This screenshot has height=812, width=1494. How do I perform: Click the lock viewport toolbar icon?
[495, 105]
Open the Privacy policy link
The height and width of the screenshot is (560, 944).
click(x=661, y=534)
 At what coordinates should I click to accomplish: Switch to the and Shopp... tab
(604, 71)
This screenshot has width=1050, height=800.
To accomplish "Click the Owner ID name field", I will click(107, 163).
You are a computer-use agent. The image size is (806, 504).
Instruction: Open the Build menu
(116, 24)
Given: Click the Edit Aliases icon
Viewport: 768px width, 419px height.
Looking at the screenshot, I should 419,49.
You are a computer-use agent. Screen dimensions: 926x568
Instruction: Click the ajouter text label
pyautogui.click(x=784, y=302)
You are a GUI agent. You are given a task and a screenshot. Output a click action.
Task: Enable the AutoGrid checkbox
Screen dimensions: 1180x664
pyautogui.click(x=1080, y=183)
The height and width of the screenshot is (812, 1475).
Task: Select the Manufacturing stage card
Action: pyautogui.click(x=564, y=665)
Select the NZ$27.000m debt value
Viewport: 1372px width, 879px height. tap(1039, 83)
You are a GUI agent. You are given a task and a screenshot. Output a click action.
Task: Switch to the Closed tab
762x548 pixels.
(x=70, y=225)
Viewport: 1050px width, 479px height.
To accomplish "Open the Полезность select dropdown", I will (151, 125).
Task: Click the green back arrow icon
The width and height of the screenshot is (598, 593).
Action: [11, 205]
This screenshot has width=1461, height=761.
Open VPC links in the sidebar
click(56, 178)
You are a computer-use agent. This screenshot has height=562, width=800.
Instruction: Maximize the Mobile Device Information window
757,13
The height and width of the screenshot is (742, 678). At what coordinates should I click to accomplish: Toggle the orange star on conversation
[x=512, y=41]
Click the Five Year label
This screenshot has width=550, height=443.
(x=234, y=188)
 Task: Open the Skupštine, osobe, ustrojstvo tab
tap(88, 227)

AIM OF THE TASK
Rewrite the whole listing above, replacing every "computer-use agent" with "desktop assistant" and leaving everything else unchanged.

EXERCISE RESPONSE
This screenshot has height=812, width=1494. How do I perform: Click the lock viewport toolbar icon?
[495, 105]
Open the Privacy policy link
The height and width of the screenshot is (560, 944).
click(x=661, y=534)
 At what coordinates should I click to accomplish: Switch to the and Shopp... tab
(604, 71)
This screenshot has width=1050, height=800.
To accomplish "Click the Owner ID name field", I will click(107, 163).
You are a desktop assistant. The image size is (806, 504).
Instruction: Open the Build menu
(116, 24)
Given: Click the Edit Aliases icon
Viewport: 768px width, 419px height.
Looking at the screenshot, I should 419,49.
You are a desktop assistant. Screen dimensions: 926x568
Instruction: Click the ajouter text label
pyautogui.click(x=784, y=302)
You are a GUI agent. You are given a task and a screenshot. Output a click action.
Task: Enable the AutoGrid checkbox
Screen dimensions: 1180x664
pyautogui.click(x=1080, y=183)
The height and width of the screenshot is (812, 1475).
Task: Select the Manufacturing stage card
Action: pyautogui.click(x=564, y=665)
Select the NZ$27.000m debt value
Viewport: 1372px width, 879px height. tap(1039, 83)
You are a GUI agent. You are given a task and a screenshot. Output a click action.
Task: Switch to the Closed tab
762x548 pixels.
(x=70, y=225)
Viewport: 1050px width, 479px height.
To accomplish "Open the Полезность select dropdown", I will (151, 125).
Task: Click the green back arrow icon
The width and height of the screenshot is (598, 593).
Action: [11, 205]
This screenshot has width=1461, height=761.
Open VPC links in the sidebar
click(56, 178)
You are a desktop assistant. This screenshot has height=562, width=800.
Instruction: Maximize the Mobile Device Information window
757,13
The height and width of the screenshot is (742, 678). At what coordinates should I click to accomplish: Toggle the orange star on conversation
[x=512, y=41]
Click the Five Year label
This screenshot has width=550, height=443.
(x=234, y=188)
 Task: Open the Skupštine, osobe, ustrojstvo tab
tap(88, 227)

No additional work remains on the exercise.